§ Prompt
In the records below, find the line that contains "Where should I". Retype that line and all the lines after it through the end, leaving out the pictures.
--- Data section ---
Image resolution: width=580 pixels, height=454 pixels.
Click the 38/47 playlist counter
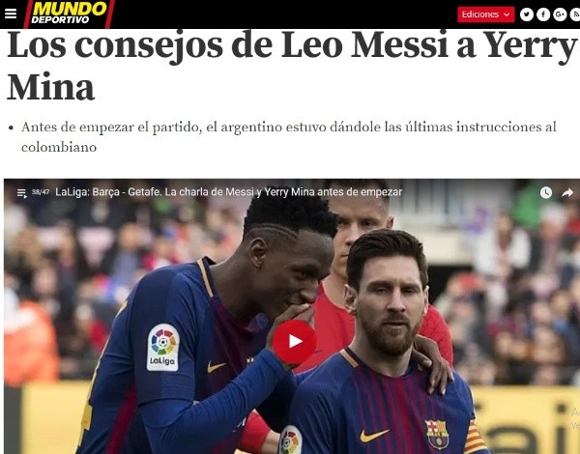click(x=41, y=192)
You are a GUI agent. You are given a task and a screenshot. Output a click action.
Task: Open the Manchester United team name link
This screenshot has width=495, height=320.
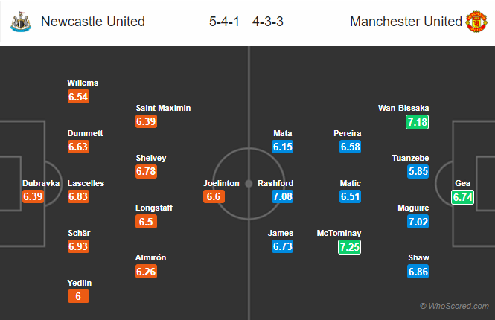pos(406,22)
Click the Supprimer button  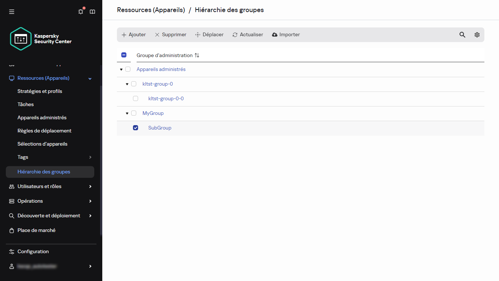pyautogui.click(x=170, y=35)
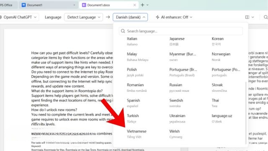
Task: Click the purple icon on Document1.docx tab
Action: pyautogui.click(x=84, y=5)
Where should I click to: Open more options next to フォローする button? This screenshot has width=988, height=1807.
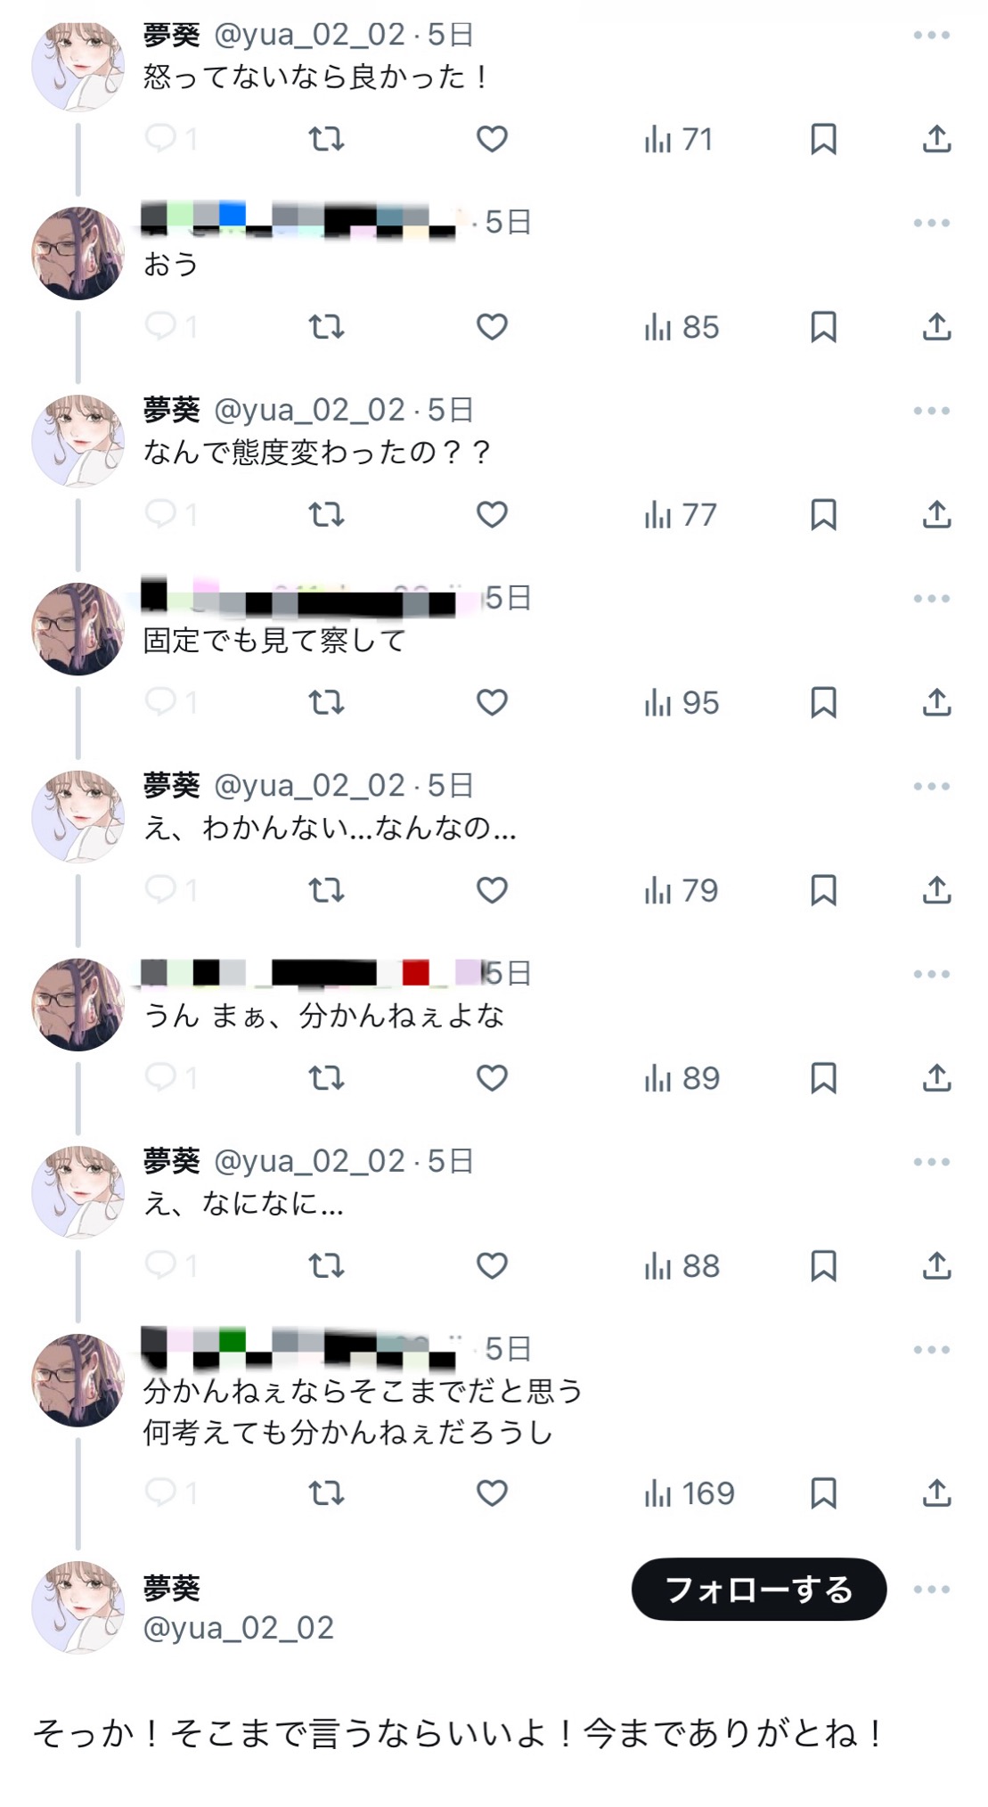click(x=932, y=1590)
---
§ Result
Where should I click to: Open more options next to フォローする button? This screenshot has width=988, height=1807.
click(x=932, y=1590)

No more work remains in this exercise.